Мстить-то всегда легче, для этого не надо много ума, и на месть мёртвым всегда большой спрос.

И, наконец, последнее, но, может, и главное: биография всегда существует в контексте времени. Тут две стороны: в связке прошлого и настоящего всегда происходит перетягивание на свою нынешнюю сторону мёртвых. Начинается «залоговые аукционы приватизация мёртвых писателей (неважно, впрочем, кого)» (когда один писатель как бы перешёл в собственность одного лагеря, а другой — другого). А потом происходит борьба с судьбой образа: пойди поборись с судьбой. Апелляция к мёртвым имеет корни в быту — «Видела бы тебя твоя бедная мать!» и «Был бы жив отец, он бы тебе». То есть в биографическом жанре безмолвные (мёртвые) соратники всегда призываются на помощь, и чем они безмолвнее, тем лучше.

Вторая сторона фактора времени в том, что оно текуче и меняет всё: этику, эстетику и бытовые привычки.
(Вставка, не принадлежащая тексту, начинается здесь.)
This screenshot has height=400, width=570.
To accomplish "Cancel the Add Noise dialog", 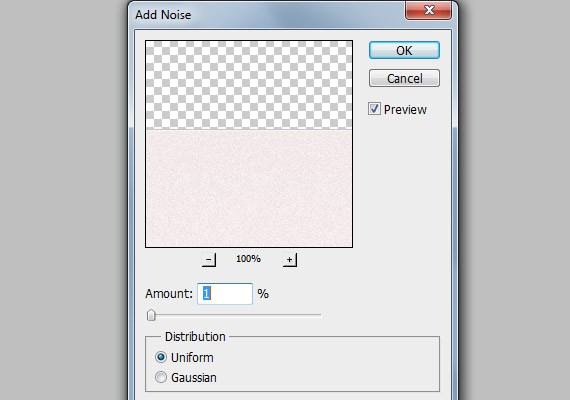I will 404,78.
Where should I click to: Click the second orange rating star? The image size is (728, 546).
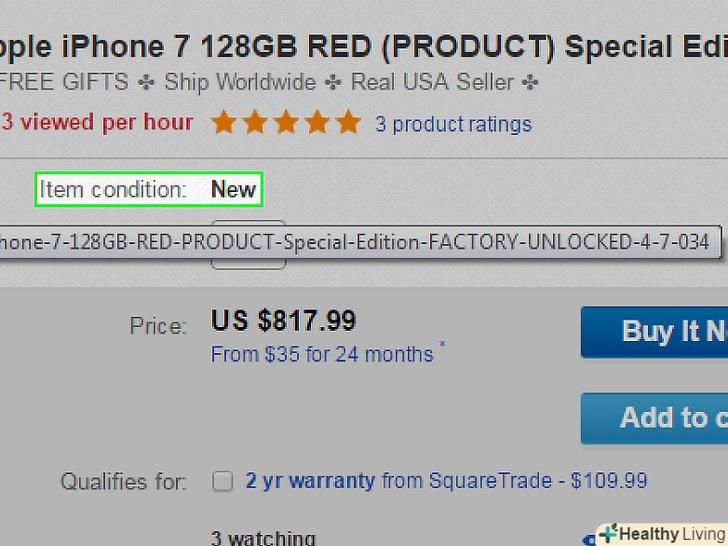255,124
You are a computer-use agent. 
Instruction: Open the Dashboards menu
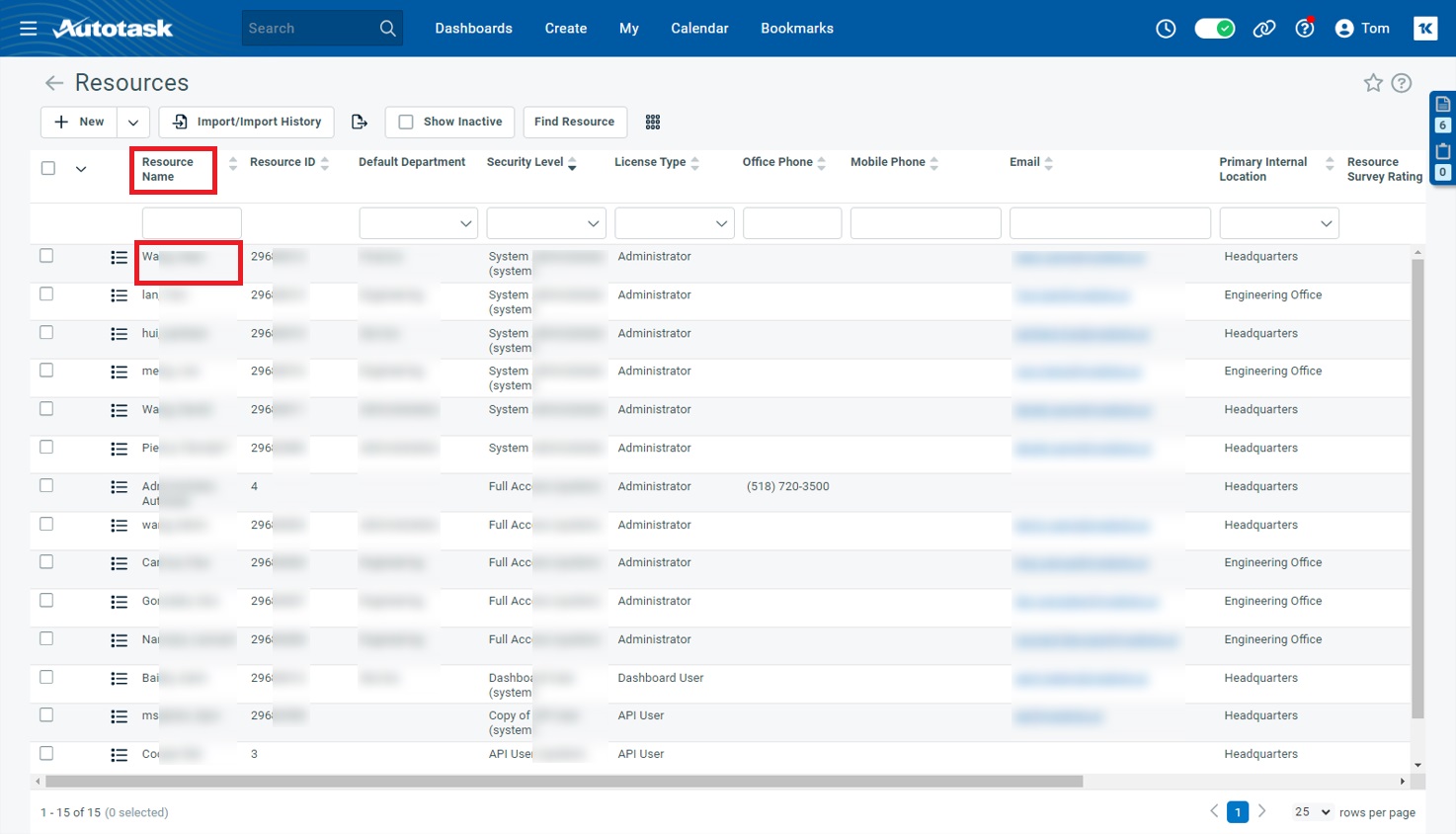pyautogui.click(x=473, y=29)
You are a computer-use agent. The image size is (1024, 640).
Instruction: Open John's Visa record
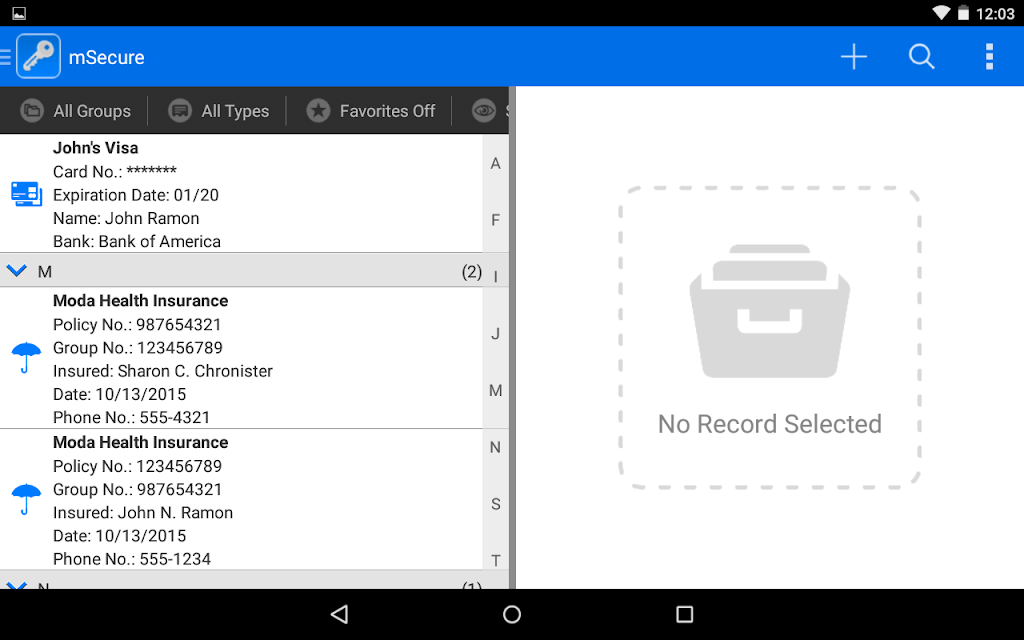(x=241, y=194)
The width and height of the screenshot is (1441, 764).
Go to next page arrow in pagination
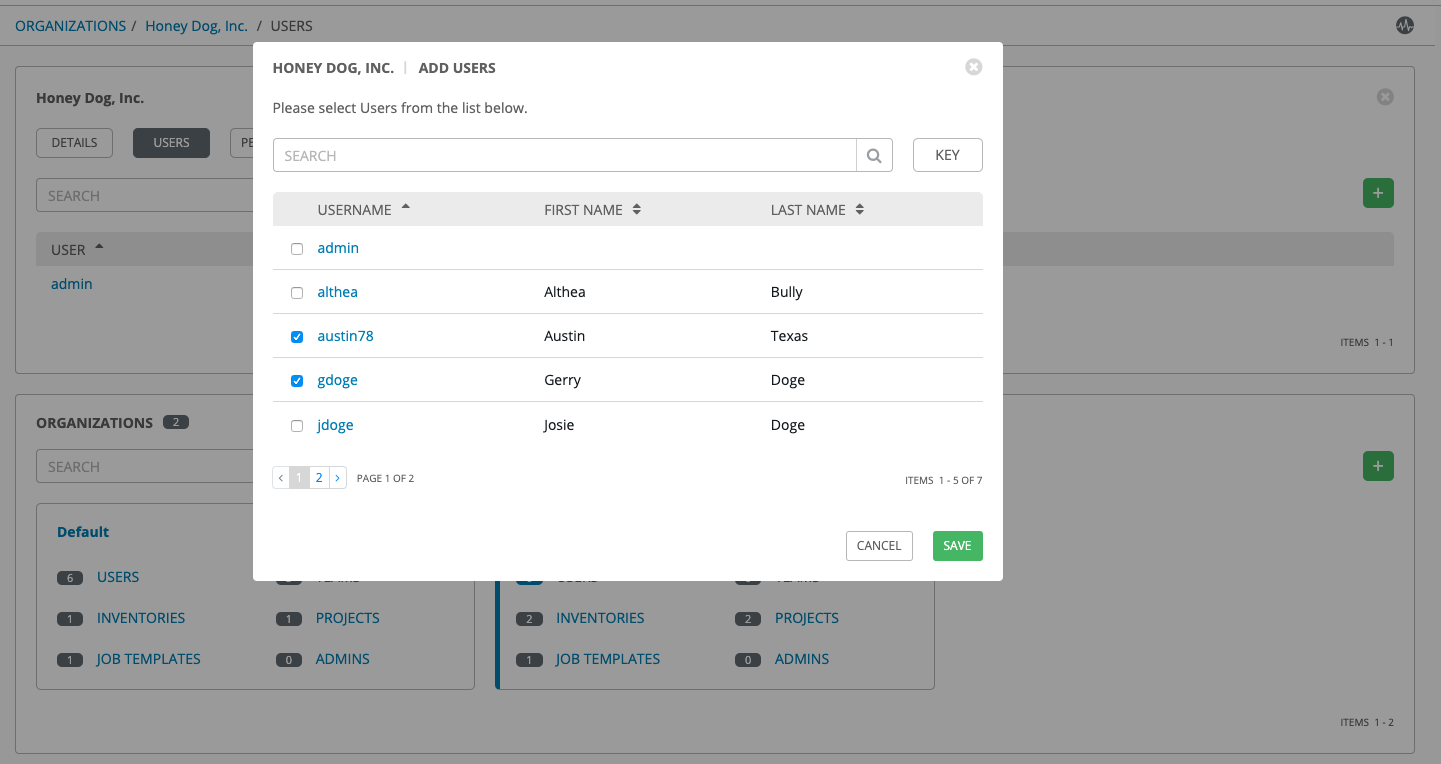click(x=338, y=478)
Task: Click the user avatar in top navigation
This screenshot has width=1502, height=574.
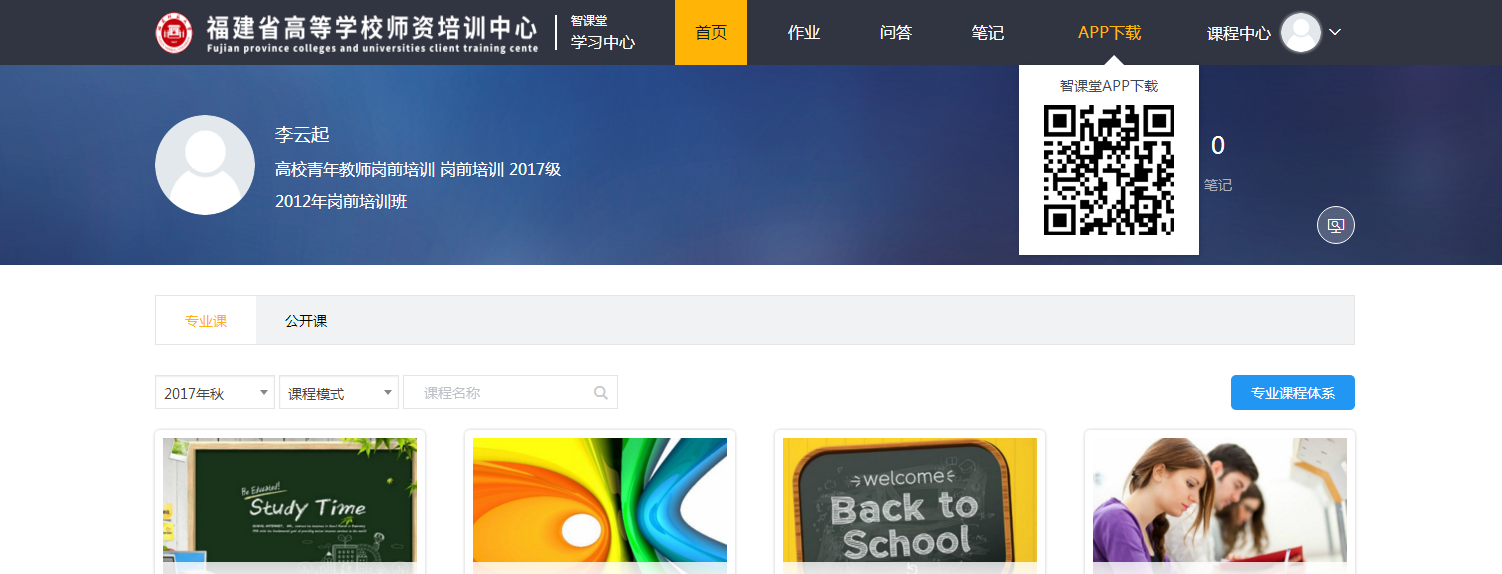Action: (x=1300, y=33)
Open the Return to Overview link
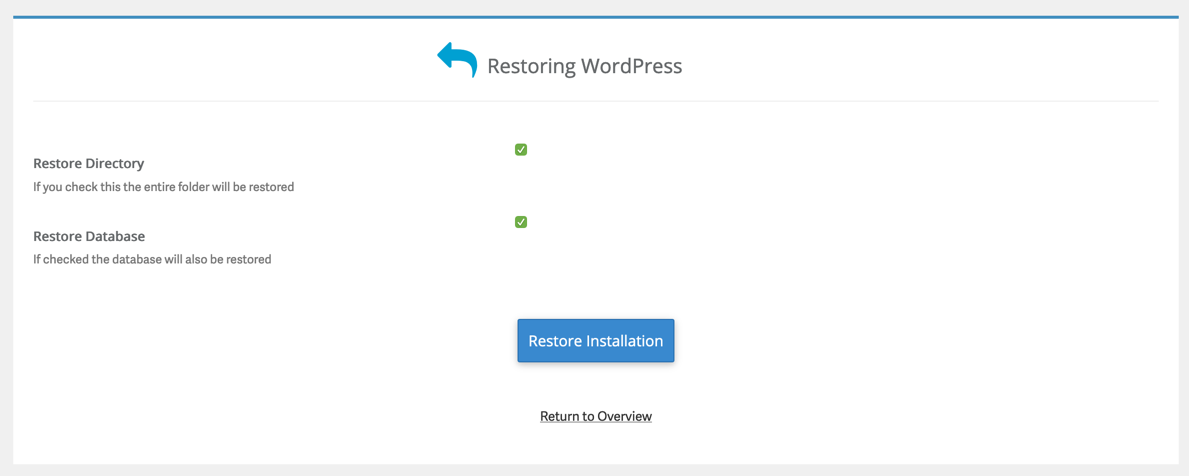Screen dimensions: 1189x476 pyautogui.click(x=595, y=416)
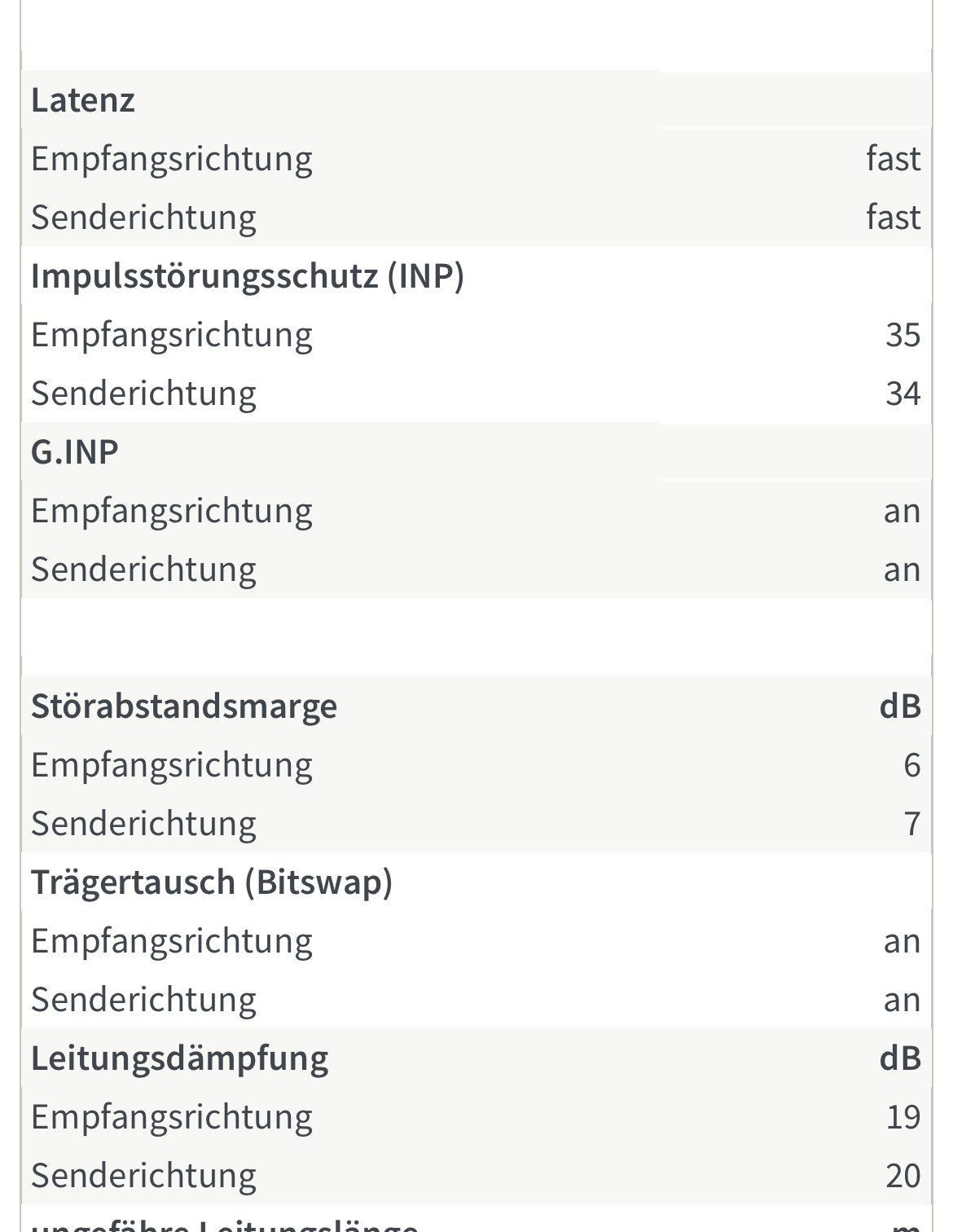
Task: Click the G.INP section heading
Action: (75, 452)
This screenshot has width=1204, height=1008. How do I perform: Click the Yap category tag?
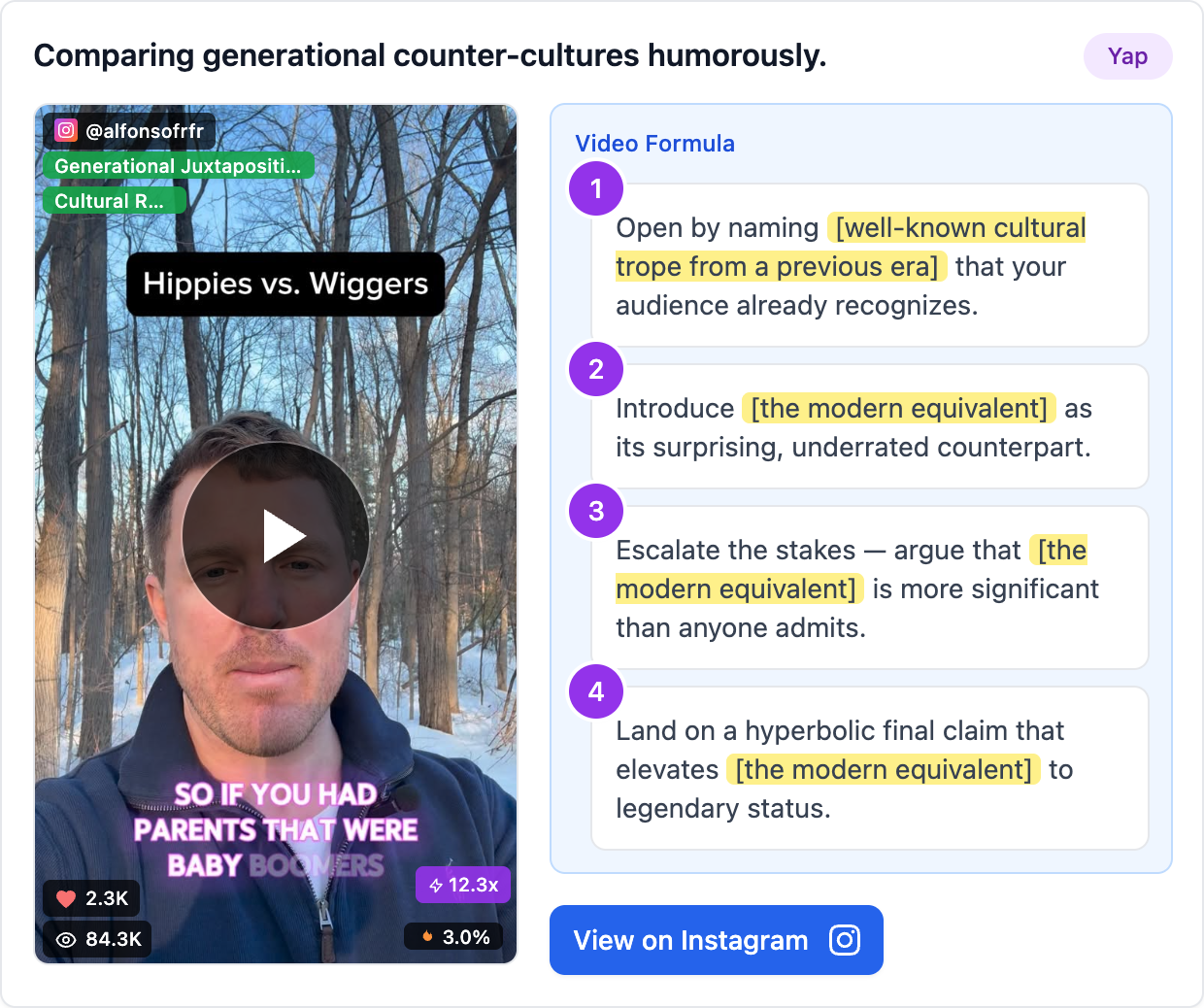click(x=1128, y=56)
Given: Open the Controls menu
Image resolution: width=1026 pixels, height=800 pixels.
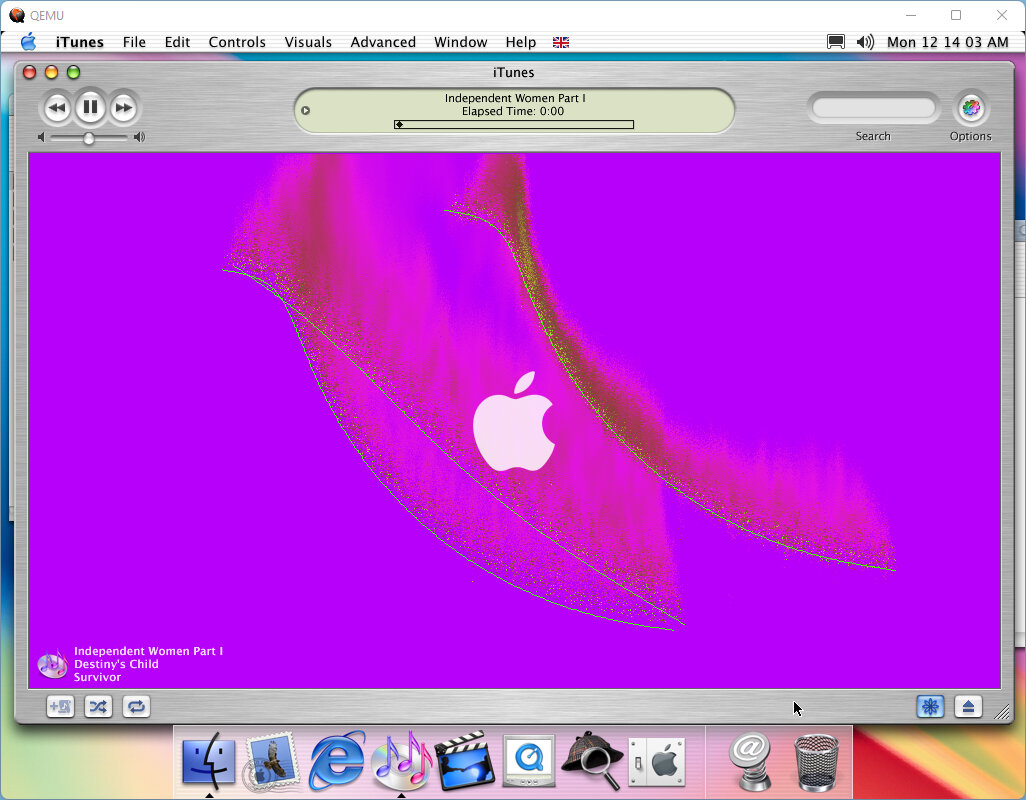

В добротных советских фильмах отрицательные герои обычно объясняли: «Время было такое», а положительные их одёргивали, отвечая, что это не оправдание. Меж тем, оказывается, что это, может, и не оправдания, но правила человеческой жизни меняются, и их трудно понять издали. Пушкин имел крепостных, и, судя по всему, совершал harassment над крепостными девками, прекрасные писатели оказывались домашними тиранами или же произносили людоедские речи, а уж про политиков я и говорить не буду. Мотивы, которые писатель сумеет донести до читателя, важнее цензуры над поступками героя. Мелкие детали, та самая моторика жизни, которая обновляется каждое поколение, — как люди мылись, что ели, на чём ехали на службу и в гости, как спали на войне и дома, — всё это главнее парадной любви к герою.

Кстати, кто он, Наполеон? Он ли придумал новую систему боя, хвалить ли его за то, что он так проредил население Франции, и отчего она всё равно его любит? В конце концов — корсиканское чудовище или французский гений?

В общем, много что интересного в хорошей биографической книге.